● **Source data**
____

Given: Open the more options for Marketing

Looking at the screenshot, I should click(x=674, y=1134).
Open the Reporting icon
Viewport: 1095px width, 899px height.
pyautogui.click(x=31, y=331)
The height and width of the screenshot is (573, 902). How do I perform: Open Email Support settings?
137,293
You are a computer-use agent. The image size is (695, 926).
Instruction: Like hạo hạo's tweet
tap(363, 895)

____

● **What the exercise asks**
Please transcribe all of the entries precisely.

● **Response to this task**
Given: Open the more options for Marketing

Looking at the screenshot, I should click(x=674, y=1134).
Open the Reporting icon
Viewport: 1095px width, 899px height.
pyautogui.click(x=31, y=331)
The height and width of the screenshot is (573, 902). How do I perform: Open Email Support settings?
137,293
You are a computer-use agent. The image size is (695, 926).
Instruction: Like hạo hạo's tweet
tap(363, 895)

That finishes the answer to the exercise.